WHAT YOU HAVE TO DO: Of the entries below, restate word for word only the section that runs from the line with "Screen dimensions: 909x532" to the line with "Click the small blue bar beside heading", counting both ends.

........

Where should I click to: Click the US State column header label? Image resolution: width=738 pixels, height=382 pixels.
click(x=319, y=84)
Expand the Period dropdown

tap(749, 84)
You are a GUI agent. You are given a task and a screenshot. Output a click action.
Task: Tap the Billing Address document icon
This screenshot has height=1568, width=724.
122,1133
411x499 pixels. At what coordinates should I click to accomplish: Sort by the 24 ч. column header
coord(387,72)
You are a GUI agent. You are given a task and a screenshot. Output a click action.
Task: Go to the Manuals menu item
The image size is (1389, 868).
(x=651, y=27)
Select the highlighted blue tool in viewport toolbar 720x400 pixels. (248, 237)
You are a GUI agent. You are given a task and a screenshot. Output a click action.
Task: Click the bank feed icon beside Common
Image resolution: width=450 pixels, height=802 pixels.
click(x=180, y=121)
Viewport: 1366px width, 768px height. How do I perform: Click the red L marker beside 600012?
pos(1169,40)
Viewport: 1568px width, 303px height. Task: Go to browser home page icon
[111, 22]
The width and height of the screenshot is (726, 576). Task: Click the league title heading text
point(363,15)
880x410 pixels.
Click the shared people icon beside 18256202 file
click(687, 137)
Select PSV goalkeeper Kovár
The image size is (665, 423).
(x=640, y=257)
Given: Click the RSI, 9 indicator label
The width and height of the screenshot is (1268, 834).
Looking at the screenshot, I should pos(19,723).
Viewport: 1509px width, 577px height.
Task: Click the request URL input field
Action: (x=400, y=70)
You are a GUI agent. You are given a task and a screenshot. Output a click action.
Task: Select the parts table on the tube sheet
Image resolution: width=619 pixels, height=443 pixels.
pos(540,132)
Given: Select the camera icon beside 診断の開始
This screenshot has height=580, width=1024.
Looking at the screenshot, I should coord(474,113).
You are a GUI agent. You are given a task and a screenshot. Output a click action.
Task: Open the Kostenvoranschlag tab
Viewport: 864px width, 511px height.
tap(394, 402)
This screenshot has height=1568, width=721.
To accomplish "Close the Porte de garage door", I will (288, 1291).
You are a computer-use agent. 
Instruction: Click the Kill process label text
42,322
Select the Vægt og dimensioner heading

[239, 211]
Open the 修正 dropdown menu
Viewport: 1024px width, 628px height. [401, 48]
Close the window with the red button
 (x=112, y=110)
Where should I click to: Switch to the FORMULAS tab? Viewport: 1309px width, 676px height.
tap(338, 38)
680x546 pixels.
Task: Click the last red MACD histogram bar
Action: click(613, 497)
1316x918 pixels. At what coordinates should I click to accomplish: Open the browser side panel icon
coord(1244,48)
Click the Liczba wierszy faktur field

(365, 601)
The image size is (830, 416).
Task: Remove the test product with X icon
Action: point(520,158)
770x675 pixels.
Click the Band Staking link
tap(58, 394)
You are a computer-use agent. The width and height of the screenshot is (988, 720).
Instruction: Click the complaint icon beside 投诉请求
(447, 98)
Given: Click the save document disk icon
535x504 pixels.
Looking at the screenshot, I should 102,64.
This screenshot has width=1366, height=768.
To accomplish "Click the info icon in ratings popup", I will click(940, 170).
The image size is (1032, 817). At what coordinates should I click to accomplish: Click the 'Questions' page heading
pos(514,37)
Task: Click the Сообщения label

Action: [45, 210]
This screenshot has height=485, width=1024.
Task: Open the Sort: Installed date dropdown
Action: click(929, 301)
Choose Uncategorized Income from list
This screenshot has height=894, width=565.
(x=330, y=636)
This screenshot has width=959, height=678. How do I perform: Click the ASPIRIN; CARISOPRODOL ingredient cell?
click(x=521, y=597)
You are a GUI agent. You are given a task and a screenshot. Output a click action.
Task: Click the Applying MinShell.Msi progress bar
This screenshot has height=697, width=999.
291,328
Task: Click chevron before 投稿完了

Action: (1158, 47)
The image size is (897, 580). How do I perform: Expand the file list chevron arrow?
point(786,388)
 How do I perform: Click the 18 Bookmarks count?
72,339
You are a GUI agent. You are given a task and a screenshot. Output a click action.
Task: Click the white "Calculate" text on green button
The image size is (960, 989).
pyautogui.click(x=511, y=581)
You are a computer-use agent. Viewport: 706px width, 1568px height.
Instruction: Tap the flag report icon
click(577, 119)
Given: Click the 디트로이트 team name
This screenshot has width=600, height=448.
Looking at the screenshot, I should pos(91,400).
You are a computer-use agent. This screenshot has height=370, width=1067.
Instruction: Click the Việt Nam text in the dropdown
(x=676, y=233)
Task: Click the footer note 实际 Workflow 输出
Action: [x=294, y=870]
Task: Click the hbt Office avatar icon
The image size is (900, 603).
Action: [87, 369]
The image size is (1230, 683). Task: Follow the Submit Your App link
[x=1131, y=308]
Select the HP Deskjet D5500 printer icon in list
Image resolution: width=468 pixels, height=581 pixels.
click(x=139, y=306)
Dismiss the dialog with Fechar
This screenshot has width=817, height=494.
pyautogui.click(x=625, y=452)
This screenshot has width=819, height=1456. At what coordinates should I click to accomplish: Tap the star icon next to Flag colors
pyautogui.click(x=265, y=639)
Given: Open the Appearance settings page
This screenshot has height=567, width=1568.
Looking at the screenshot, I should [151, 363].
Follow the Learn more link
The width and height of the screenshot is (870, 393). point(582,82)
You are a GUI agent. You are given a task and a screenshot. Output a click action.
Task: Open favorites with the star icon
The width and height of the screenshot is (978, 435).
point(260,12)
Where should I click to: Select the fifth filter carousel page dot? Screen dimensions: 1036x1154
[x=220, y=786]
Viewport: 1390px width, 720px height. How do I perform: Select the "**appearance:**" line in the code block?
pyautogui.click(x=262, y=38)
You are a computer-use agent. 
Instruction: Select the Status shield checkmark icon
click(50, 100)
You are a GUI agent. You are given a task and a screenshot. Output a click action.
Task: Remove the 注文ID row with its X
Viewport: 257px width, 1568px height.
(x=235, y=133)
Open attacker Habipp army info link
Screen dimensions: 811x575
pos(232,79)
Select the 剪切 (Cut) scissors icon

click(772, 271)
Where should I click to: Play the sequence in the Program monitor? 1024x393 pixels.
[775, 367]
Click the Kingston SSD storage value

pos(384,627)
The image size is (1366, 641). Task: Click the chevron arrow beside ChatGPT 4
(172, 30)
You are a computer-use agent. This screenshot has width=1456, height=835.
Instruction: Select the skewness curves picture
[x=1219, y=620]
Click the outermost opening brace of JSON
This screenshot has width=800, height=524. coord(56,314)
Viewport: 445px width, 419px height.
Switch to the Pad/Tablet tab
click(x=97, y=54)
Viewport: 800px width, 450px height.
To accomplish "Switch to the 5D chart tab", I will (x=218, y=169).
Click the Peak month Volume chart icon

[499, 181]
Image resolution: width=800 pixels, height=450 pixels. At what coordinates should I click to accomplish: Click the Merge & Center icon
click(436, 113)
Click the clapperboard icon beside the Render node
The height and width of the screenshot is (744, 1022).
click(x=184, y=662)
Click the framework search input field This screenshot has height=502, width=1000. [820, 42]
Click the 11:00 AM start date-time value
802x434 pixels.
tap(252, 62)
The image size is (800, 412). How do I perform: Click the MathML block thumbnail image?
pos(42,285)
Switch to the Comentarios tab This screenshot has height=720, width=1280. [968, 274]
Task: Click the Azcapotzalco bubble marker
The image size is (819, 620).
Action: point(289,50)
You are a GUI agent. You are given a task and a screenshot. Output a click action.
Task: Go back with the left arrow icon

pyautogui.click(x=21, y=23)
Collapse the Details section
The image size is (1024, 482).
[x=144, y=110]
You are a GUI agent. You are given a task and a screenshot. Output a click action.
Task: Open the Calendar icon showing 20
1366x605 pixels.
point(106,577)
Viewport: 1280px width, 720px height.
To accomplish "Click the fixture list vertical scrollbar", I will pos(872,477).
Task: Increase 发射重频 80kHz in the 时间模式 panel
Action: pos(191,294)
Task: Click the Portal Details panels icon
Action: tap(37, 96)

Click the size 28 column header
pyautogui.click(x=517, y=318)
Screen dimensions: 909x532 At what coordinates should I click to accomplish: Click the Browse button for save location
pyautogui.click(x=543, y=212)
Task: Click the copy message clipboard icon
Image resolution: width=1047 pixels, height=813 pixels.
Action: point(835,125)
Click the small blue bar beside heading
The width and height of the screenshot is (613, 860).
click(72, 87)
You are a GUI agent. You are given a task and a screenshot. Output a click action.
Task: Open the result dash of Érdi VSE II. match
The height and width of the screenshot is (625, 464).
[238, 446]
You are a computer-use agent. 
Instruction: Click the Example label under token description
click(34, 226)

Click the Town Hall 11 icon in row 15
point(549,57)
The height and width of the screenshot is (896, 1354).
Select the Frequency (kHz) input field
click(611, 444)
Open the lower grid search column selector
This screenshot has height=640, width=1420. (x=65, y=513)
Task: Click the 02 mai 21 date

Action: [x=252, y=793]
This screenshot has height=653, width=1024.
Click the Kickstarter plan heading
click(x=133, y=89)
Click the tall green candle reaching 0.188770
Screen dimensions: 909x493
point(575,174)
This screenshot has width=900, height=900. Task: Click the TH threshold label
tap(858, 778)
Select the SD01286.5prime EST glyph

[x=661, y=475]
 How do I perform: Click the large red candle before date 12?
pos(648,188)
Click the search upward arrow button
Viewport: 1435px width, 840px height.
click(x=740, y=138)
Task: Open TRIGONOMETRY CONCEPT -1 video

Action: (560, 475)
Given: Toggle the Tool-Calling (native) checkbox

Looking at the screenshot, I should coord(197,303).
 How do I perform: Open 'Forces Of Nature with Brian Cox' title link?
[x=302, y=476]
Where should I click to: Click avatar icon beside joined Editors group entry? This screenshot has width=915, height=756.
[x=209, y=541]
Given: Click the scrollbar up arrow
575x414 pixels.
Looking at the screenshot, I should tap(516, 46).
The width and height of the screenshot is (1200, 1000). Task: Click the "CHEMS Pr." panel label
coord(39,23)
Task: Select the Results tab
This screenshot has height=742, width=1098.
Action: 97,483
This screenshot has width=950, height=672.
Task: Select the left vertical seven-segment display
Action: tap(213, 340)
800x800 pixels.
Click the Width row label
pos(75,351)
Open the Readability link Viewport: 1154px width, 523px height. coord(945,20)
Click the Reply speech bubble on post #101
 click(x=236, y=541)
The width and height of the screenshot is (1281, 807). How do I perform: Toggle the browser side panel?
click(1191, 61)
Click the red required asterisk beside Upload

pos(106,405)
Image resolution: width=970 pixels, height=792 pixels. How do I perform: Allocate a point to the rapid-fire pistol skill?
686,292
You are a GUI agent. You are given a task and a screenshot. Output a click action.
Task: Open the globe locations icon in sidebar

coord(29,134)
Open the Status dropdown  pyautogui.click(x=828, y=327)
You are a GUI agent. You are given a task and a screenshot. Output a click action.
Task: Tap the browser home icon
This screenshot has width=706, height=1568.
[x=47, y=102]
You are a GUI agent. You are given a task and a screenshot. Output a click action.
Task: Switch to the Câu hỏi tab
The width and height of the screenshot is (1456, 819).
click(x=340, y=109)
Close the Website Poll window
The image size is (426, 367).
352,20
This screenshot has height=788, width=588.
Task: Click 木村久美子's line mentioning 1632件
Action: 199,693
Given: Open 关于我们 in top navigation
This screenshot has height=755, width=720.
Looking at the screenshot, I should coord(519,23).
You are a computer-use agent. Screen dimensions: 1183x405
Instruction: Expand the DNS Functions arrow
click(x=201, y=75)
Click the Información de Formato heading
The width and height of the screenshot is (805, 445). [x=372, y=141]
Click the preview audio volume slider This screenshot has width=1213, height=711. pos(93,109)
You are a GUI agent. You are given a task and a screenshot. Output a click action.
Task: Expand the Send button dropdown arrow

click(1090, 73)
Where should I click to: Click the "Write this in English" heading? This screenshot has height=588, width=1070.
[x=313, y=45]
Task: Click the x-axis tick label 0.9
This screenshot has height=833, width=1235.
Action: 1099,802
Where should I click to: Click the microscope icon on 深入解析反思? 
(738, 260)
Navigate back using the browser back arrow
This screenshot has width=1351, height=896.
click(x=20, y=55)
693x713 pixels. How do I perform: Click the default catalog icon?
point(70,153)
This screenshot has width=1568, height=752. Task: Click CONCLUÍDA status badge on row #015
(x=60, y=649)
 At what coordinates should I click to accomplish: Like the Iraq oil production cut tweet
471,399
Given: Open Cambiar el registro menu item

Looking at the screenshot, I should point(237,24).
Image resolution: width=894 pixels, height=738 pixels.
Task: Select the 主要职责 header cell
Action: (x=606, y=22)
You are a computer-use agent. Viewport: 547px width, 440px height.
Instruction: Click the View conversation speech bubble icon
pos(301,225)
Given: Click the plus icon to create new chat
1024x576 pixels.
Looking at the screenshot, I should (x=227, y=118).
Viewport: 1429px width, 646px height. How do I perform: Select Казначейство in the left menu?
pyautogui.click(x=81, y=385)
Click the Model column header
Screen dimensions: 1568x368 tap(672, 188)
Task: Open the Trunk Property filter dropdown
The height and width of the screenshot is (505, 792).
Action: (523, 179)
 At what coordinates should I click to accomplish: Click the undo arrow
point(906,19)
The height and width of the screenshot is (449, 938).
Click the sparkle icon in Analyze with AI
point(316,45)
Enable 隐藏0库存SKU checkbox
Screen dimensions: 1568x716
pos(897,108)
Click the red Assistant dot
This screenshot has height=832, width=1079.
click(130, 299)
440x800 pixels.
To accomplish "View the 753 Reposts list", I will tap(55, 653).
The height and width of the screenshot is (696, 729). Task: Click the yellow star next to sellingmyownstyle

........

TASK OUTPUT:
Screen dimensions: 909x532 At what coordinates should I click to accomplish: Click the Browse button for save location
pyautogui.click(x=543, y=212)
Task: Click the copy message clipboard icon
Image resolution: width=1047 pixels, height=813 pixels.
Action: point(835,125)
Click the small blue bar beside heading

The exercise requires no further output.